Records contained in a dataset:
:::
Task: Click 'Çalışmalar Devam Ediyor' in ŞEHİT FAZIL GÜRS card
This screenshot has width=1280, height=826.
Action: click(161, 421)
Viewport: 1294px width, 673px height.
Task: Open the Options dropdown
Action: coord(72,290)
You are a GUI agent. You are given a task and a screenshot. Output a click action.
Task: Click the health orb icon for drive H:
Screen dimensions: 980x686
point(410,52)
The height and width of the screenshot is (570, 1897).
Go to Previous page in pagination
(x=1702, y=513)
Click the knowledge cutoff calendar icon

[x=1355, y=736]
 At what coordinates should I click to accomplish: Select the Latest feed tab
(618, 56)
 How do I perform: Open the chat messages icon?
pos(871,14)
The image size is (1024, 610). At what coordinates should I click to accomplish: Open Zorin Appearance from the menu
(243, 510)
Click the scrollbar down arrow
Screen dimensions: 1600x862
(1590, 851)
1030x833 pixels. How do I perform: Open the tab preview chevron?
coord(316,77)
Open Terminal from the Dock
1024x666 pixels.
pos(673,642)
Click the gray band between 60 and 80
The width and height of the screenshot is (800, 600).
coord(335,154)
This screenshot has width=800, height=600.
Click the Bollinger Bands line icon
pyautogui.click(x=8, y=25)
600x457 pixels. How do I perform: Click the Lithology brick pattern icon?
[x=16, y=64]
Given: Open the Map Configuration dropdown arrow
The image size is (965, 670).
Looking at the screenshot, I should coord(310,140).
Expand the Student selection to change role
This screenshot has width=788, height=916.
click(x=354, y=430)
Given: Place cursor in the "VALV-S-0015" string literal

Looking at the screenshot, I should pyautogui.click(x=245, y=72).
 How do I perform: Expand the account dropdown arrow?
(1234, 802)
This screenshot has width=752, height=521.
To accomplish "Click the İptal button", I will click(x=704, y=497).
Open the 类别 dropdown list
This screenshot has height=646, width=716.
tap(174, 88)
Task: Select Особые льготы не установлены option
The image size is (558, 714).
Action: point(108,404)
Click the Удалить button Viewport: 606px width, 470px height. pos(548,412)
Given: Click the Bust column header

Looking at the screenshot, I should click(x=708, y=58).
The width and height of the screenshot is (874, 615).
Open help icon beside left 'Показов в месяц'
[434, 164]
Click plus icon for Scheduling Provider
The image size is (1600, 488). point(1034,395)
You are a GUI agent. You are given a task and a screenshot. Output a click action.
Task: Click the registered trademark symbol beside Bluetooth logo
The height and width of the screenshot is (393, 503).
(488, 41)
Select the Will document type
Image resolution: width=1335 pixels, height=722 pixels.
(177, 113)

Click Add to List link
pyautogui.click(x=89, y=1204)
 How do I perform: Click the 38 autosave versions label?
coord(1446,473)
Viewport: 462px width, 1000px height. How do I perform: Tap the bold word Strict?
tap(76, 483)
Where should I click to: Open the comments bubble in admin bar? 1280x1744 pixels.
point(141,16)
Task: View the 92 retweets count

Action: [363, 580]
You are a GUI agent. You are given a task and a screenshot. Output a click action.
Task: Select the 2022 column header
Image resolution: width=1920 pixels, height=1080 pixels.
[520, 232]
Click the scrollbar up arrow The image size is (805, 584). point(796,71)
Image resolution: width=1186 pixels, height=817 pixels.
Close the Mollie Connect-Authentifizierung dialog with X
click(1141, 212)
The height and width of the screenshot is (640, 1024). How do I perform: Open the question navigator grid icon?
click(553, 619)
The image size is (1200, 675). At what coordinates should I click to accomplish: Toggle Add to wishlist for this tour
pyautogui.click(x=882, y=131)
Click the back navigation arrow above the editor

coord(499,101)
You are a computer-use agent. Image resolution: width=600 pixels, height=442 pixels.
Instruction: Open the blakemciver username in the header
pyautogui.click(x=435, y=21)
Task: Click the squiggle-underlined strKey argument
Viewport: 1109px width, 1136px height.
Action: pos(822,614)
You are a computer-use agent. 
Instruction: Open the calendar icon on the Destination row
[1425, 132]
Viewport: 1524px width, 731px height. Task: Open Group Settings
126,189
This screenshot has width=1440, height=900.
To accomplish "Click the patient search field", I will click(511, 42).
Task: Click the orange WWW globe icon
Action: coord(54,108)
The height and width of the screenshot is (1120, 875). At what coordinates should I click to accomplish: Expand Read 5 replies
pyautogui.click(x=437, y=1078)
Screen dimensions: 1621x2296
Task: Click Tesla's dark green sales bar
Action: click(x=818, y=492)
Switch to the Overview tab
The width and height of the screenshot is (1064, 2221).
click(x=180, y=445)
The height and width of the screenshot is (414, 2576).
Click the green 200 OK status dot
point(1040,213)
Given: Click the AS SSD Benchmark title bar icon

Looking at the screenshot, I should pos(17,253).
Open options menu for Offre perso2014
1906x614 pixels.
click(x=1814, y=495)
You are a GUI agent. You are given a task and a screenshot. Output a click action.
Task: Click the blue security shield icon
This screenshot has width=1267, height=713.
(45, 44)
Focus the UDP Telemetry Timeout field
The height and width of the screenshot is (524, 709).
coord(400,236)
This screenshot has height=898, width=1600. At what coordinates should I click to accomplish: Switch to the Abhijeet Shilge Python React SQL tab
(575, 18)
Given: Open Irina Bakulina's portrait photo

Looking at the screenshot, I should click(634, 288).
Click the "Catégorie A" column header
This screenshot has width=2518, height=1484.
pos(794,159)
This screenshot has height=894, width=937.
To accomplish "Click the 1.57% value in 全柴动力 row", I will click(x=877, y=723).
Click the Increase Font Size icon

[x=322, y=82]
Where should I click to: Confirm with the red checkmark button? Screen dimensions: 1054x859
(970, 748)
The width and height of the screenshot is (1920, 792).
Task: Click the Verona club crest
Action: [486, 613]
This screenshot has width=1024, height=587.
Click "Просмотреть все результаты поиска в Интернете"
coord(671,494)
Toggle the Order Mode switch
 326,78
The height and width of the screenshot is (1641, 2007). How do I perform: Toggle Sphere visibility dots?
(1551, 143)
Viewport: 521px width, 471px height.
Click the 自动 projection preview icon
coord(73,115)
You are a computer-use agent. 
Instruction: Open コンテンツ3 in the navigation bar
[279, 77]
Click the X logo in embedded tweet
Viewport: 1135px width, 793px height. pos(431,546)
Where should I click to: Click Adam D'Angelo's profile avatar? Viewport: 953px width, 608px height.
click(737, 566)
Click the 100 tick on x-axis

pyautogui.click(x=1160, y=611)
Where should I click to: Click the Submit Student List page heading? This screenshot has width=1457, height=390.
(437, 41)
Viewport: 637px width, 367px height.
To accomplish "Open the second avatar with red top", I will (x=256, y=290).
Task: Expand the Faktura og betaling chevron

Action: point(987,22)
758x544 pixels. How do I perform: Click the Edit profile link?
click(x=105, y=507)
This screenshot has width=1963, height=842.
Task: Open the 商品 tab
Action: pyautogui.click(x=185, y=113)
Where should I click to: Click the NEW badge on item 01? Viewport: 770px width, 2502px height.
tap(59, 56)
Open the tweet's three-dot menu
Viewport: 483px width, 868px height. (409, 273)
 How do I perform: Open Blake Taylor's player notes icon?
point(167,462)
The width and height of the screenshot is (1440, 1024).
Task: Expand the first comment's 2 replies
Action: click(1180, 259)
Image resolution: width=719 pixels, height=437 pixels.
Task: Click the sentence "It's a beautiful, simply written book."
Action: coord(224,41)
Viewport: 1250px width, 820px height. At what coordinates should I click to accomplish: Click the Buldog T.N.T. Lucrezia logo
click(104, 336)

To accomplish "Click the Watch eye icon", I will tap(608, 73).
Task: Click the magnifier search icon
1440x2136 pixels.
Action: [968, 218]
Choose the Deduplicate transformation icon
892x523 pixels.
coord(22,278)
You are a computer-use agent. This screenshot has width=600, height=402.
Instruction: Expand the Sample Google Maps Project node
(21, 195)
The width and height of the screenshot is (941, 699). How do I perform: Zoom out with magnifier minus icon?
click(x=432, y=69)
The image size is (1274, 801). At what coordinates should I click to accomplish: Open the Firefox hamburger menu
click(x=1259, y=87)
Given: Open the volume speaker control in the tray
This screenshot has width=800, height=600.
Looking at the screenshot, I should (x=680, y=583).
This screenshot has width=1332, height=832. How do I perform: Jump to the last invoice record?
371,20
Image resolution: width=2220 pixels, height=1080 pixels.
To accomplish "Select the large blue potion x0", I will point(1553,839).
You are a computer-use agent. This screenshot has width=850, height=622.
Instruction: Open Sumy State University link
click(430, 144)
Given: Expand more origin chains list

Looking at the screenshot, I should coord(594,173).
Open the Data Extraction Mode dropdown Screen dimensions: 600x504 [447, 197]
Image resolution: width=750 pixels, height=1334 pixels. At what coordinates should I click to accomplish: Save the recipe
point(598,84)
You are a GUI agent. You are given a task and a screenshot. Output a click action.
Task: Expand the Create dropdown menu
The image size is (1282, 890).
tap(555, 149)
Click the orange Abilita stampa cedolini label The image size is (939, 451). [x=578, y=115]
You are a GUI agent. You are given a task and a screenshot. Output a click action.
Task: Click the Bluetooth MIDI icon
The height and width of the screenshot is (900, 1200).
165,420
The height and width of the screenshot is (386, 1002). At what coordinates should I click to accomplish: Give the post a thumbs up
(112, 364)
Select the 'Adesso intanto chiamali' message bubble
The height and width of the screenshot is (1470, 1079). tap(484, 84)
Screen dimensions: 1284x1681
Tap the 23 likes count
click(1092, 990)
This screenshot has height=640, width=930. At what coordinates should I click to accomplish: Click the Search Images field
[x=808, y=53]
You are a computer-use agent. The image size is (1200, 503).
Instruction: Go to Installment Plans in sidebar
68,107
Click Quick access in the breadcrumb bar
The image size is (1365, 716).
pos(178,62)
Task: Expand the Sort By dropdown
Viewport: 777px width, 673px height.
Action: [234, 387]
:::
EXERCISE DETAILS:
Which lines hold the word "Bluetooth"? Copy each of them from the records.

ANSWER SPACE:
Task: Click the registered trademark symbol beside Bluetooth logo
Task: Click the Bluetooth MIDI icon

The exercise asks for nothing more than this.